Thursday, September 5, 2013

Riddle: When is a Subway not a Subway? Answer: When It's a Flood Detention Pool

     What excuse can a politician use for lack of preparedness leading to some of the worst flooding in the nation's history, causing massive disruption for months at a cost of perhaps hundreds of millions of dollars?  What if that politician had twelve years to come up with a good excuse?

   Taiwan President Ma Ying-jeou—better known as "Mr. Ma" (or the wizard of orz) when lower level Chinese bureaucrats come to town—faced that challenge recently when he was scolding southern Taiwan political leaders for their lack of flood preparedness.   

     The leaders he was scolding were members of the Democratic Progressive Party (DPP), and Mr.
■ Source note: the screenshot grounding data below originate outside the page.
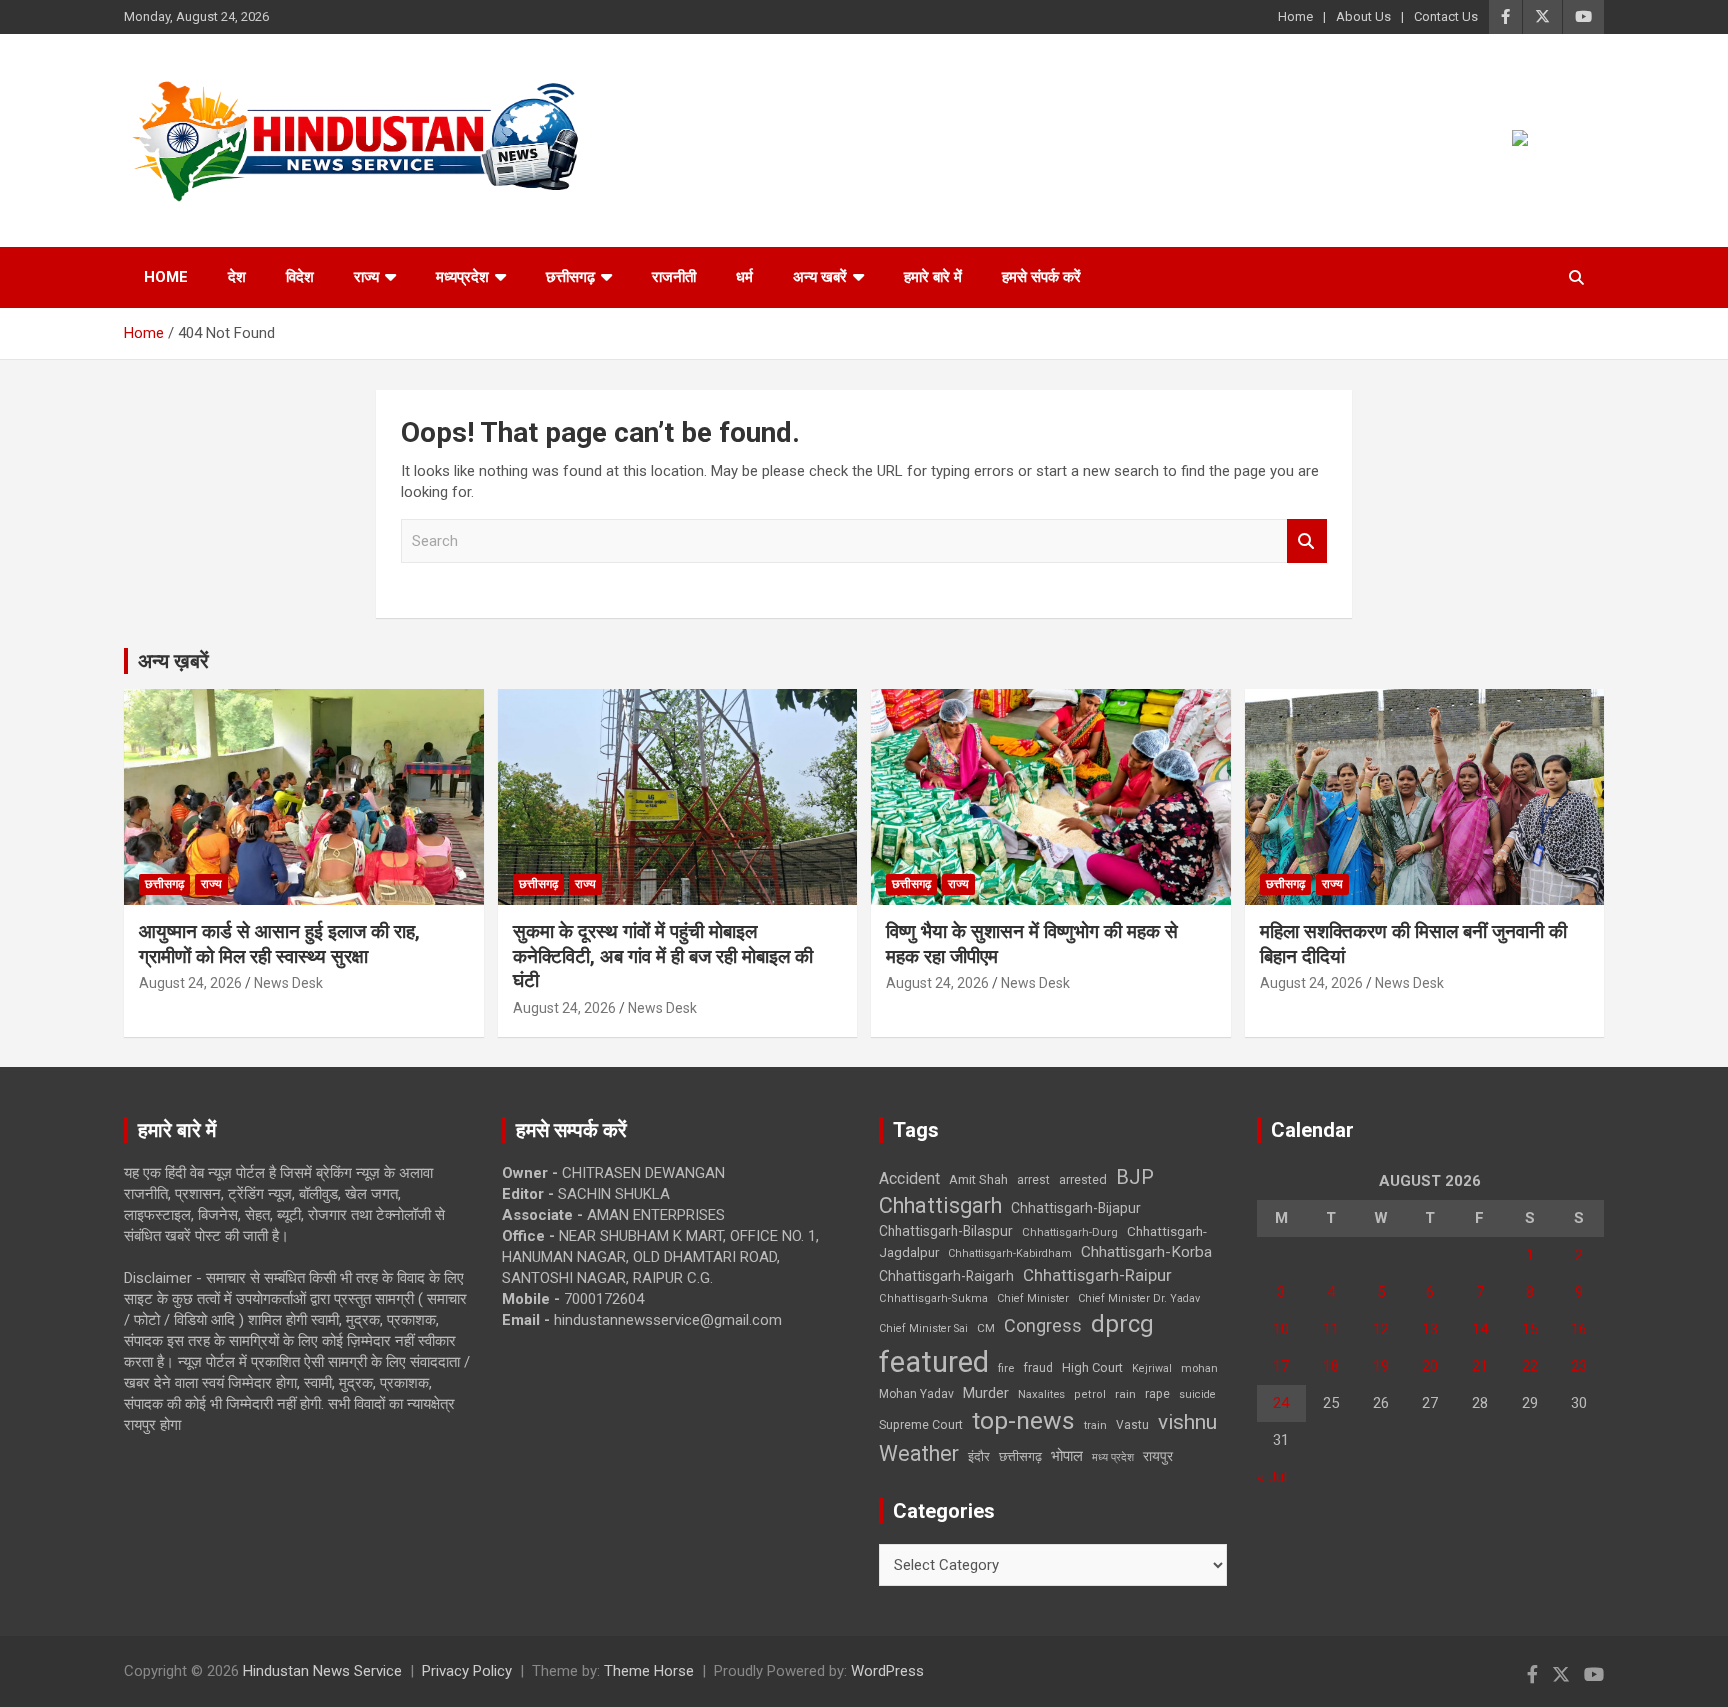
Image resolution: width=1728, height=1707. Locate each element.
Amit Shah (978, 1179)
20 (1430, 1366)
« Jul (1272, 1477)
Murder (986, 1393)
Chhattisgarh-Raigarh (946, 1276)
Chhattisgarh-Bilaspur (946, 1231)
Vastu (1132, 1425)
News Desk (288, 983)
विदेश (300, 277)
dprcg (1122, 1324)
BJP (1135, 1177)
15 (1530, 1329)
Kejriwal (1152, 1368)
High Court (1092, 1367)
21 (1480, 1366)
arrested (1083, 1179)
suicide (1197, 1394)
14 (1480, 1329)
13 (1430, 1329)
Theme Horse (649, 1671)
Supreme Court (921, 1424)
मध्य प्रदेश (1113, 1457)
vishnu (1187, 1422)
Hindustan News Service (322, 1671)
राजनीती (674, 277)
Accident (909, 1178)
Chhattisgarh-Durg (1070, 1232)
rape (1157, 1393)
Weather (919, 1453)
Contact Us (1446, 16)
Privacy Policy (467, 1671)
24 (1281, 1403)
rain (1125, 1394)
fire (1006, 1368)
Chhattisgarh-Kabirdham (1010, 1253)
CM (986, 1328)
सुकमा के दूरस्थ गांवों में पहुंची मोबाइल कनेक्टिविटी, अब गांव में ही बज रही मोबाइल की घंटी (663, 956)
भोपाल (1067, 1456)
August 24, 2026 (190, 983)
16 (1579, 1329)
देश (237, 277)
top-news (1023, 1420)
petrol (1090, 1394)
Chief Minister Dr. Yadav (1139, 1298)
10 (1281, 1329)
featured (934, 1362)
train (1095, 1425)
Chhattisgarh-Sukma (933, 1298)
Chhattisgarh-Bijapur (1076, 1208)
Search (1307, 541)
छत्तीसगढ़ (1020, 1456)
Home (1295, 16)
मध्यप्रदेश (462, 277)
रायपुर (1158, 1456)
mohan (1199, 1368)
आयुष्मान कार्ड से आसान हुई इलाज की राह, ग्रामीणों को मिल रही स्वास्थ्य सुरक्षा (279, 944)
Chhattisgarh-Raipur (1097, 1275)
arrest (1033, 1180)
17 (1281, 1366)
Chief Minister (1033, 1298)
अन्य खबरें (820, 277)
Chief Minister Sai (923, 1328)
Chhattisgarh (940, 1205)
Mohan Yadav (916, 1394)
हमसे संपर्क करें (1041, 277)
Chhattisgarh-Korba (1146, 1252)
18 (1331, 1366)
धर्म (744, 277)
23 (1579, 1366)
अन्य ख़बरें (173, 661)
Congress (1043, 1325)
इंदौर (979, 1456)
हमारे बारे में (933, 277)
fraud (1038, 1368)
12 (1381, 1329)
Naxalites (1041, 1394)
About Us (1363, 16)
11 (1331, 1329)
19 (1381, 1366)
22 (1530, 1366)
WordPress (887, 1671)
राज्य (366, 277)
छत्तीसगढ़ (570, 277)
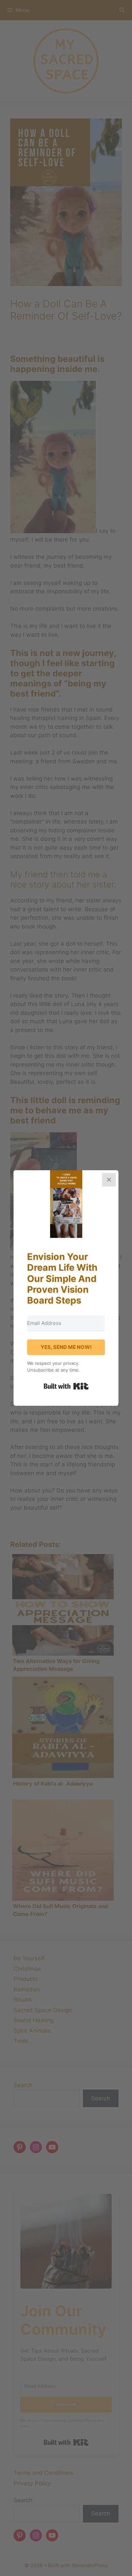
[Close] (109, 1179)
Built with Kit (66, 1386)
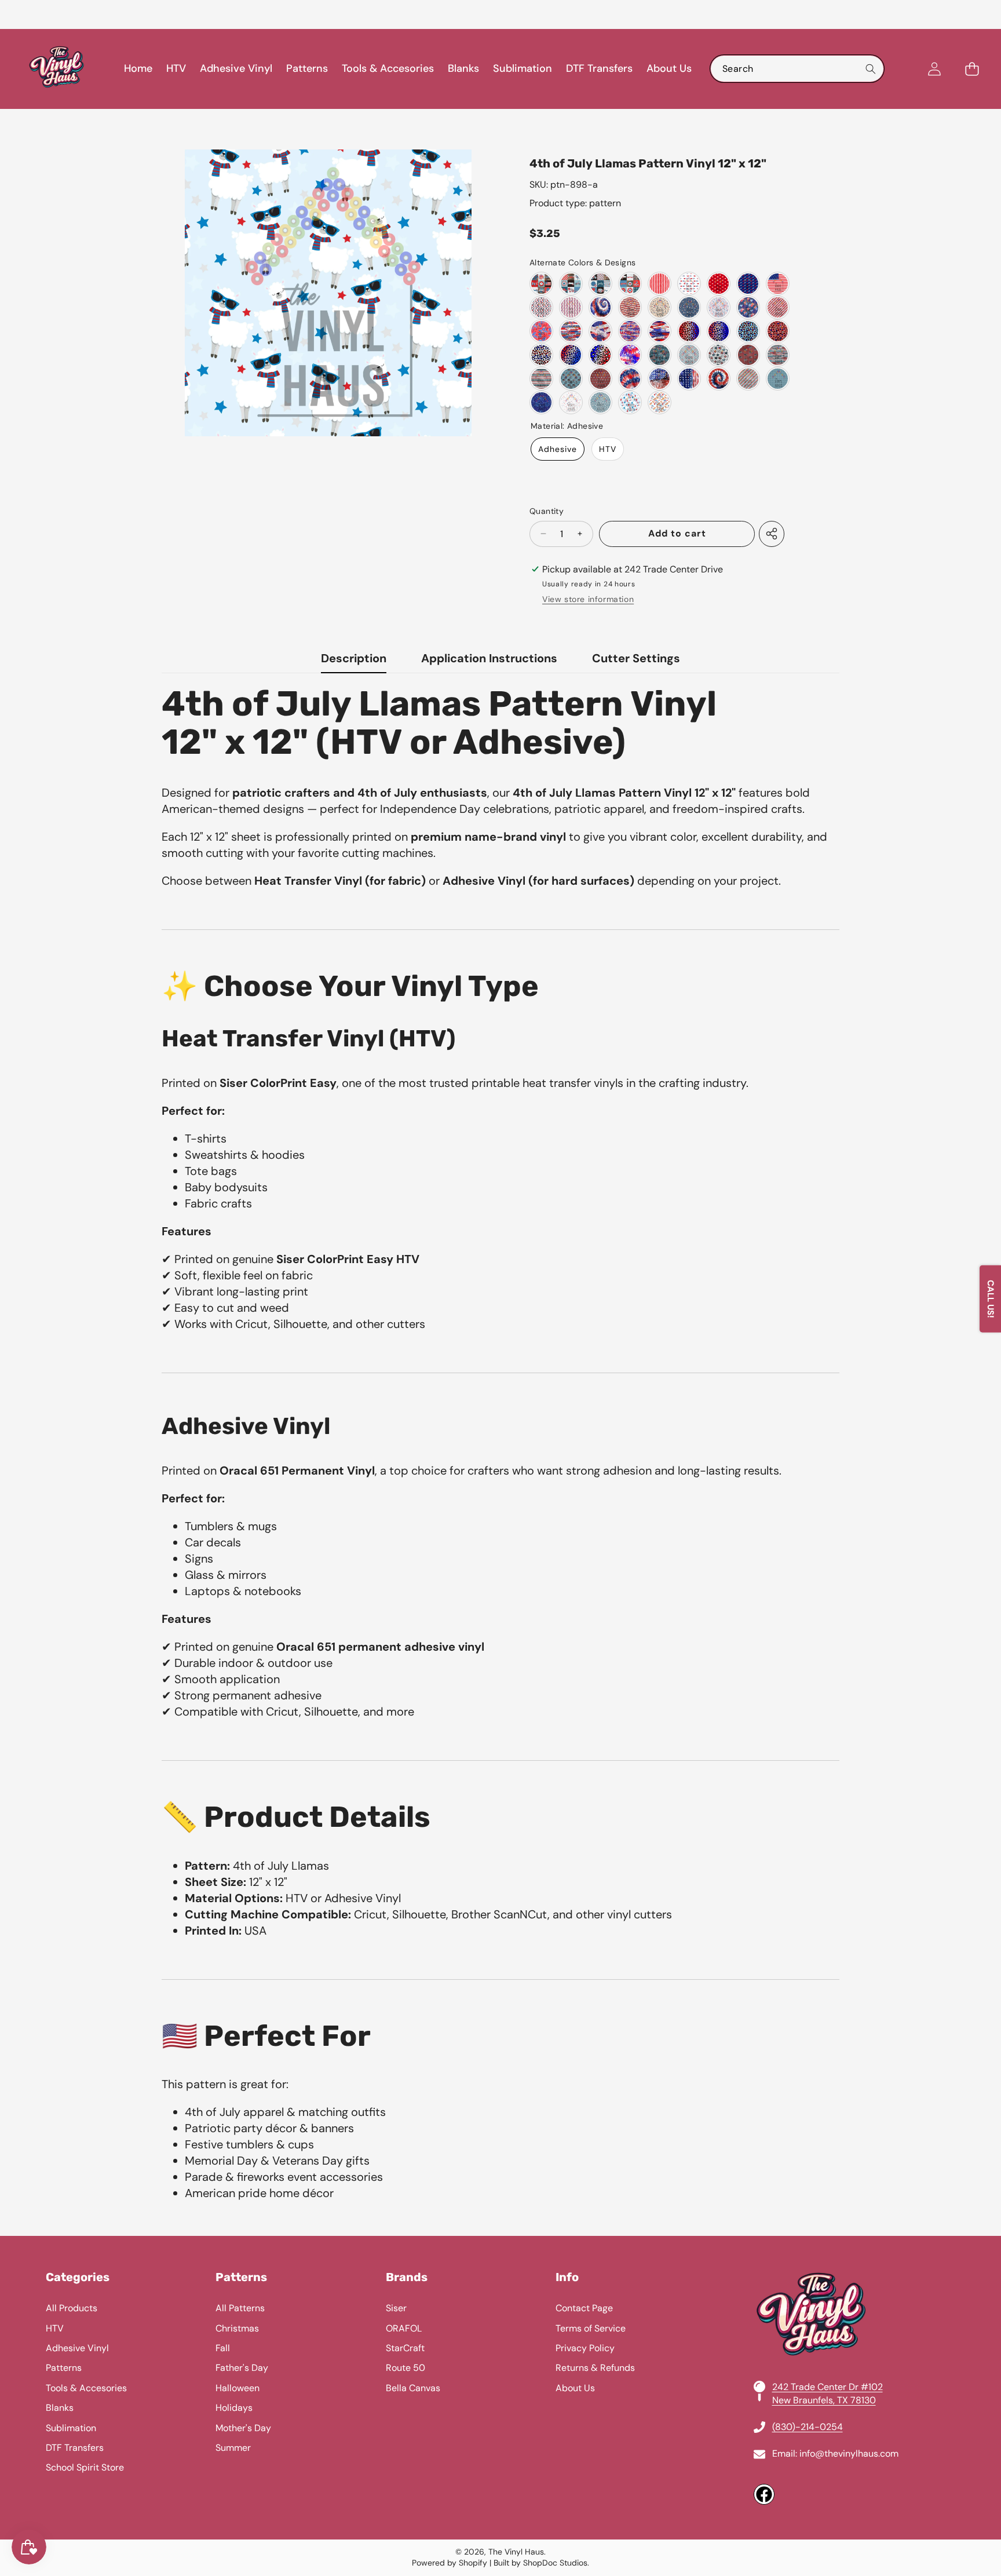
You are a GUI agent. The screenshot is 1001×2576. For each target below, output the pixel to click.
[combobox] (797, 69)
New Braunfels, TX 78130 (824, 2400)
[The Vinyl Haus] (56, 69)
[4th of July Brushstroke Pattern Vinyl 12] (571, 331)
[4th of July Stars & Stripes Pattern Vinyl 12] (541, 378)
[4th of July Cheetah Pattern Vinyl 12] (689, 331)
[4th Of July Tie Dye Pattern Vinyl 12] (600, 307)
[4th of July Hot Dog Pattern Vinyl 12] (659, 402)
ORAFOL (404, 2328)
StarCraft (405, 2348)
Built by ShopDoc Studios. (541, 2562)
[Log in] (934, 69)
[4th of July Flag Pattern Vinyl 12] (748, 355)
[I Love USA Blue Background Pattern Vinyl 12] (748, 283)
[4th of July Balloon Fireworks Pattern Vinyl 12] (748, 307)
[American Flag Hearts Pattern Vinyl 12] (541, 307)
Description (353, 658)
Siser (396, 2308)
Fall (222, 2348)
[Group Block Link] (500, 2387)
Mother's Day (243, 2428)
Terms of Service (591, 2328)
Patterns (64, 2368)
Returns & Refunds (595, 2368)
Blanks (60, 2408)
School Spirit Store (85, 2467)
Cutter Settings (636, 658)
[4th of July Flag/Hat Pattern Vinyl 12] (571, 378)
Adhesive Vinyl (77, 2348)
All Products (71, 2308)
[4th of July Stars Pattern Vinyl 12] (718, 355)
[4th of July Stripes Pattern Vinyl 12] (778, 307)
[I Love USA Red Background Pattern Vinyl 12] (718, 283)
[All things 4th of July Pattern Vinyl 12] (718, 307)
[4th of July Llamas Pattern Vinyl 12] (630, 402)
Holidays (234, 2408)
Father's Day (241, 2368)
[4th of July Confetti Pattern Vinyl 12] (541, 331)
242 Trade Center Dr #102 (827, 2387)
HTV (607, 449)
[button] (37, 14)
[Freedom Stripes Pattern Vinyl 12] (659, 283)
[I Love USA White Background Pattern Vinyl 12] (689, 283)
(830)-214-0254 (807, 2427)
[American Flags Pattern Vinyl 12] (571, 307)
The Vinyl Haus (516, 2551)
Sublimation (71, 2428)
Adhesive (557, 449)
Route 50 (405, 2368)
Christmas (237, 2328)
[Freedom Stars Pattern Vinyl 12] (659, 307)
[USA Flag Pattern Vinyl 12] (778, 283)
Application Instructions (489, 658)
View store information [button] (588, 599)
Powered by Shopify (449, 2562)
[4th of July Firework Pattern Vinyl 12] (630, 355)
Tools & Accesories (86, 2388)
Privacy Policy (585, 2348)
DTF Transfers (75, 2448)
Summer (233, 2448)
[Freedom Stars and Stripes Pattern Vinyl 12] (630, 307)
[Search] (870, 69)
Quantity (546, 511)
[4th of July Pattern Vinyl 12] (689, 355)
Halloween (237, 2388)
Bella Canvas (413, 2388)
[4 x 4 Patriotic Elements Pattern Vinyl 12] (541, 283)
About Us (575, 2388)
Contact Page (584, 2308)
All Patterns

Ma doubles as chairman of the Chinese Nationalist Party (KMT.)  The DPP leaders used the excuse that the central government, ineptly headed by Ma, tended to dole out more dollars to counties and municipalities headed by KMT politicians than those headed by DPP politicians.
     Then one of the local leaders, in rejecting Ma's scolding, reminded Ma of the Typhoon Nari debacle in 2001 when Ma Ying-jeou was mayor of Taipei.  The Marx Brothers couldn't have come up with a wilder farce than the Typhoon Nari flooding.

     The pumps used to keep the subway from flooding had been peculiarly designed.  They were equipped with vibration sensors that automatically shut down the pumps if excessive vibration was detected.  As it turned out, the excessive vibration came, not from the subway structure, but from the pumps themselves.  In short, the system was designed to sacrifice a multibillion-dollar subway system to protect a few pumps worth no more than a few thousand dollars.
     When the southern Taiwan leaders challenged him for an explanation, President Ma offered the excuse that the flooding along Xing-yi Road and elsewhere in Taipei would have been much worse if the subway system had not flooded.  The subway system, Ma said with a straight face that Buster Keaton would have envied, acted as a "flood detention pool" to limit above-ground flooding in other parts of the city.
     Ma quickly resumed scolding the southern Taiwan leaders, suggesting that they, too, should spend their tax dollars on flood detention pools.  He didn't say whether the flood detention pools should be built in the form of multibillion-dollar subway systems.
     A Ma administration official suggested that the local officials would have more money for municipal flood control measures if they didn't waste tax dollars on "more visible things" such as landslide prevention.  (Editorial comment: Who needs mountain villages anyway?  Or mountain villagers, for that matter?)